The house where my Grandpa Woywod was born (early 1880s)
Rosengart, East Prussia
My Grandfather never got over his little village being handed over to Poland and Grandma never got over the horrors she read about. Somehow my Grandfather's family escaped Stalin's troops and fled to western Germany and settled in the Dortmund area before the evacuation of East Prussia.  My Grandmother's family, sir name Keuchel, were not as lucky. Those who did survive ended up remaining in the area to live behind the wall that was erected, separating the west from the east..a before and after reminder of what evil can do.

My dad (Al Woywod) center and Grandma Woywod
is on the right. The woman on the left, I am not sure.
Germany - East Zone - 1950's
After my father was discharged from the Air Force and serving during the Korean War, he came home with a mission - to take his mother on a trip to visit her family who had survived and were living in the East Zone. I cherish that photo album documenting that trip and even though I am not sure who all the people are in the pictures, I just find comfort that they are family as records of my Grandparents' history in Rosengart were destroyed at the end of WWII. Searching out our family tree from that area of our planet is a near to impossible task - evil saw to that.
A page from the photo album documenting
the trip my father and grandmother took to
Germany- East Zone, in the 1950s

I don't talk about this history in our family that often and mainly because being German speaking about the atrocities of war, I have a sense of guilt..even though none of my family were Nazis. It is a guilt that doesn't belong to me, but knowing that hate spawned the terror which led to millions of Jews and other segments of the population being exterminated, I feel as if I have no room to talk.

When I was a bit older of a child and while my Grandmother still had her mental senses, I asked her how Hitler was able to rise to power. All I can remember her saying was something about hunger will drive a fool to their own death. I think what she meant was the promise of hope to so many living in a dire poverty, was enough to start the ball rolling. People were blinded by their hunger and the need to blame someone for it all.

Hitler was a hero to so many that they made excuses for him. The hero worship was because he was not a typical politician. He spoke to the fears and aches people carried in their hearts- their minds, and when he rose up, Germans were finally seeing a hope-filled economy - their hunger was being fed. They were lulled asleep with full stomachs - little did they know they were consuming a poison that would be their doom.

For many months now I've been researching at night the rise, once again, of hate recruiting the hungry.
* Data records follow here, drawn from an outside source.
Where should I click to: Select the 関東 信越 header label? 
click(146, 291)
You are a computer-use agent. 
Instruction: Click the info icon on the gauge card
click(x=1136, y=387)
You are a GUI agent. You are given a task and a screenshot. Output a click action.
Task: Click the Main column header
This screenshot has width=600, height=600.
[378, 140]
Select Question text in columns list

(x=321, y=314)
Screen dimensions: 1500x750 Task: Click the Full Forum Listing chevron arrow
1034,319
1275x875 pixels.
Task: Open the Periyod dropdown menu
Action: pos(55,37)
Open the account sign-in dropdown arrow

Some thought I was foolish when I spoke openly about how this last presidential campaign was giving energy to white supremacy and the new breed of Nazism.  History follows a pattern - we are almost a decade out of the great recession.  During that time and for a while before it, terrorism has ravished our planet - a generation has grown up watching their parents struggle to put food on the table. Hate has been brewing and seeping into wounds that have not fully healed from generations ago. A perfect recipe for disaster - a twisted organizer's dream.

Charlottesville was not about a statue- it was about steps towards a twisted goal of recruitment - the poison once again taking hold.

During those days of helping my grandmother prepare food for the family, we also did one other thing together - every day I would sit at that table with her and say a rosary together.  I do not talk about my faith much, as for me it is a personal relationship I have and one not open for debate.  At one time I was considered a devout Catholic, I have since evolved although I still hold on to the traditions of my youth in that I do look to my higher power and pray that one day our world will heal from the opens wounds of the past.  For this, I will always say a prayer.

No one wins when hate and greed dictates the moves of man.

Comments

Unknown said…
Eva, I am in such awe of this post and your wisdom. This is very insightful and I can't thank you enough for sharing it. Bless you.